* What is required: All lines containing the string "agent" must be copied from the entries.

(Available records Opens)

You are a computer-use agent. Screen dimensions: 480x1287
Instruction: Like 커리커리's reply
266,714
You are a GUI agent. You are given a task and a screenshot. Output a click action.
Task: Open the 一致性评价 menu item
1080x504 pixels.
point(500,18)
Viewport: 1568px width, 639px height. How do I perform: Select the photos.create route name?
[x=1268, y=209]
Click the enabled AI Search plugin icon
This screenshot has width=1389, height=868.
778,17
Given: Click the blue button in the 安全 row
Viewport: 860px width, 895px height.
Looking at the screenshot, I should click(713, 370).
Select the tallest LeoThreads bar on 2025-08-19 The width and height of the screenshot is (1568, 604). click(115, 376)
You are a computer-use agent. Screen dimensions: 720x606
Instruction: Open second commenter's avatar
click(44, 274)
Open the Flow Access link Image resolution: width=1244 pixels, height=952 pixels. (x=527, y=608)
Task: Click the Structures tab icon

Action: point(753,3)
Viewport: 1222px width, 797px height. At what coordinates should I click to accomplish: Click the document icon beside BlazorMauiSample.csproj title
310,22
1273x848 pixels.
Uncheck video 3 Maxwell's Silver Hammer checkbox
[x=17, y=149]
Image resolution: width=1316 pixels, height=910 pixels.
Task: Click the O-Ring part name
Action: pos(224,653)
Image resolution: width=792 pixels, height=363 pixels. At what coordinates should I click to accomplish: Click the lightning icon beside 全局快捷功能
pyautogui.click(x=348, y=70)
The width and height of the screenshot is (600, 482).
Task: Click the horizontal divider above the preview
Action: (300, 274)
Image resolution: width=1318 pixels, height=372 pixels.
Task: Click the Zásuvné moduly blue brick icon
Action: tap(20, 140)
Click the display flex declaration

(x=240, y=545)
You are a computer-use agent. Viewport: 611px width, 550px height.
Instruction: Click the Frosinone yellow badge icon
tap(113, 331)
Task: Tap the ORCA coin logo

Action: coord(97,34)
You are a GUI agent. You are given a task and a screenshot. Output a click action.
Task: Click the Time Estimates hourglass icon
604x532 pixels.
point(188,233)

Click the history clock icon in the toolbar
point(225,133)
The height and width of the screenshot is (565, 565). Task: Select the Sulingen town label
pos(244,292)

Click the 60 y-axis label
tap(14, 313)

(Available records Closes)

* Task output:
You are a computer-use agent. Screen dimensions: 480x1287
You are a GUI agent. You are given a task and a screenshot. Output a click action.
You are a computer-use agent. Screen dimensions: 720x606
You are a computer-use agent. Viewport: 611px width, 550px height.
You are a GUI agent. You are given a task and a screenshot. Output a click action.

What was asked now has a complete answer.